■ **Written problem**
Count how many lines of the records contain the string "click" and give only that number.

(Records on finding elements on screens)
==========

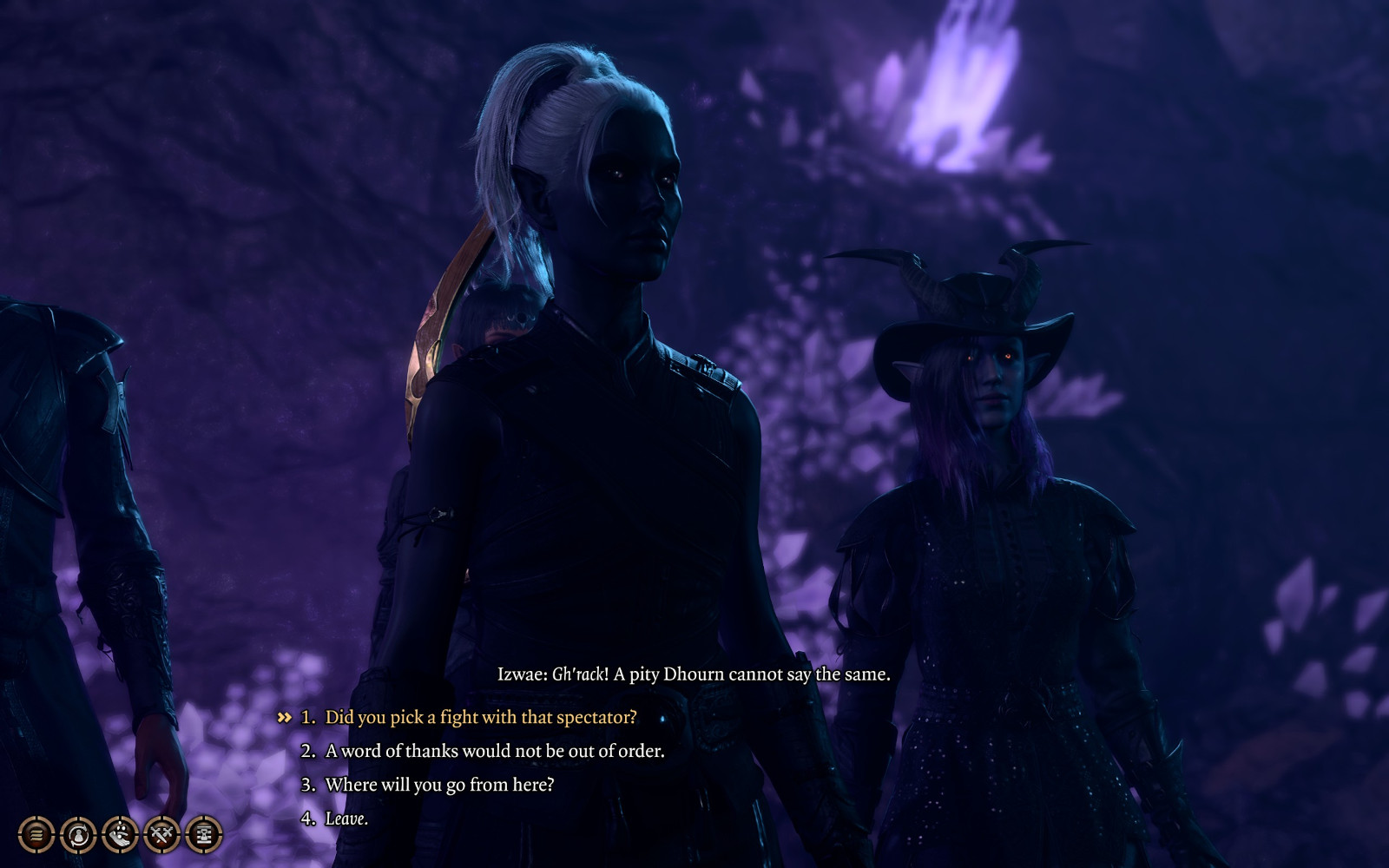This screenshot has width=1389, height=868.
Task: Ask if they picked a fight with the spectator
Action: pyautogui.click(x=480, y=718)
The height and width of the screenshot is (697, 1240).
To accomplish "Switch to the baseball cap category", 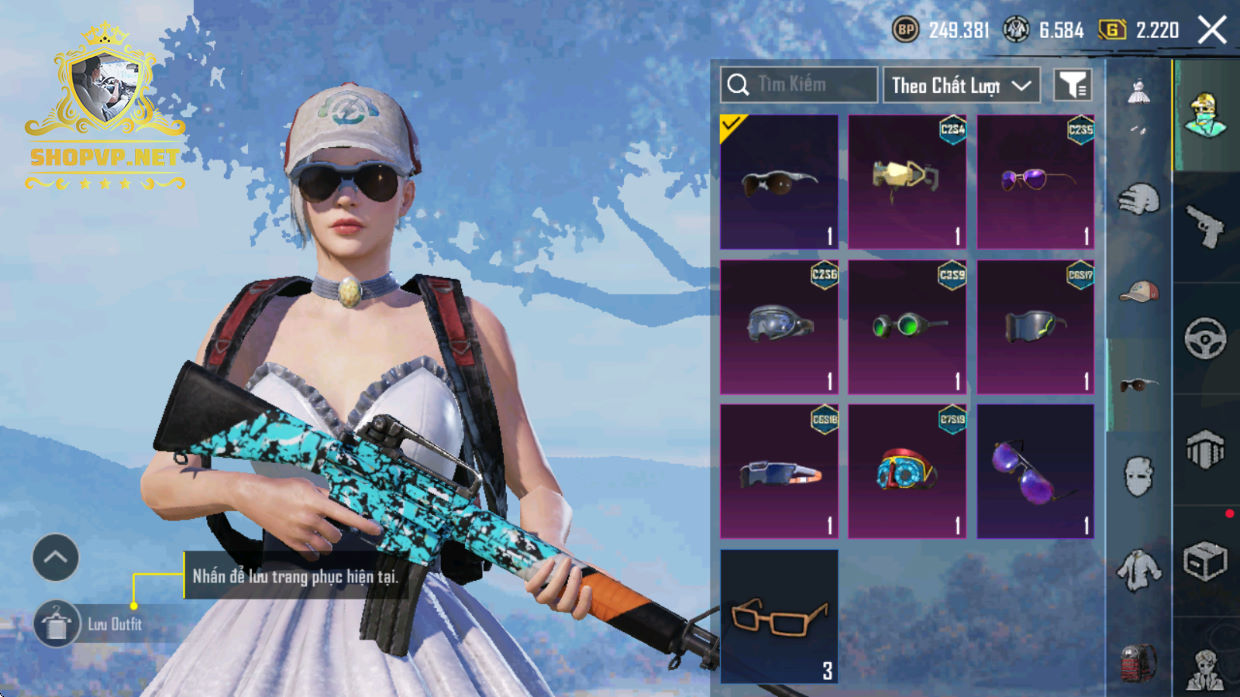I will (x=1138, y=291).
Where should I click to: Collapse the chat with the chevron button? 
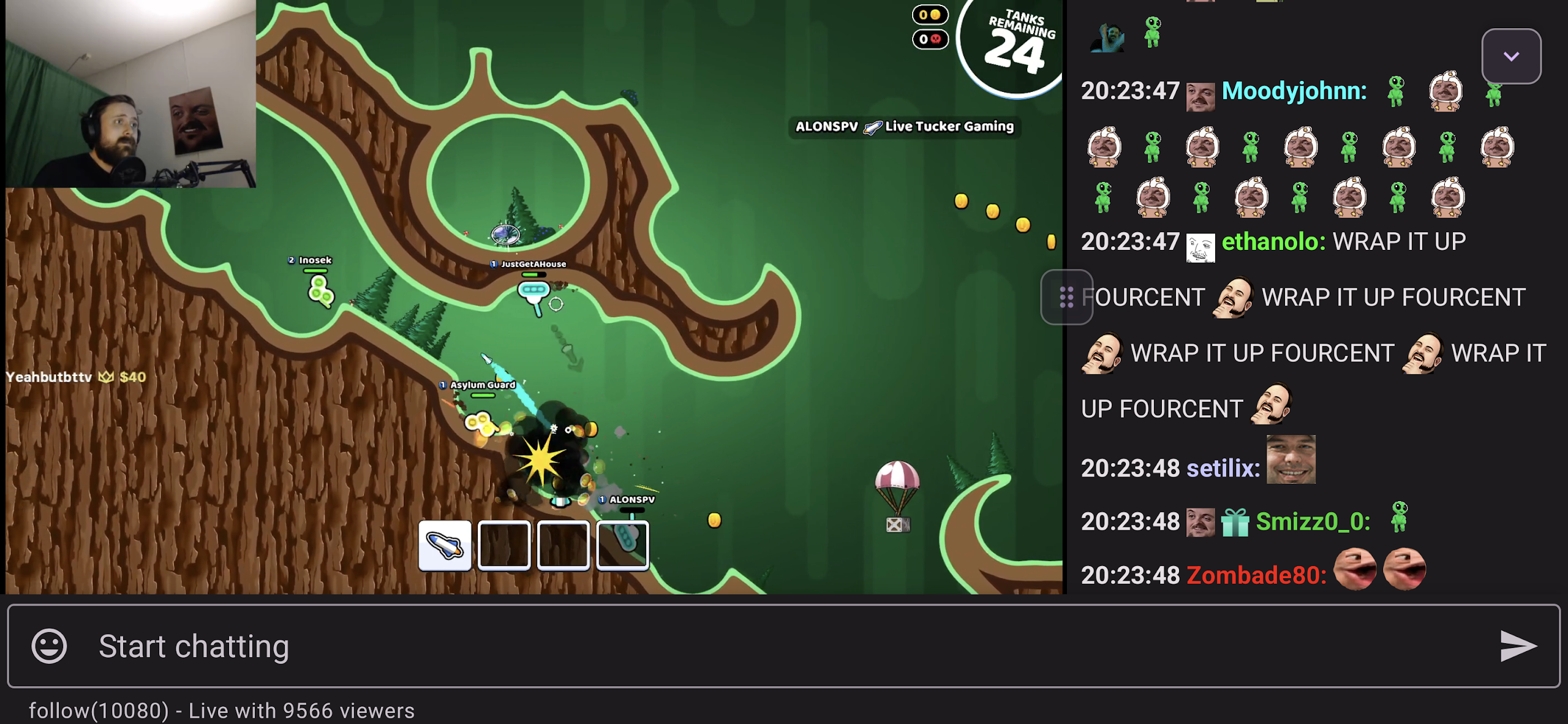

==========

■ **Solved problem**
2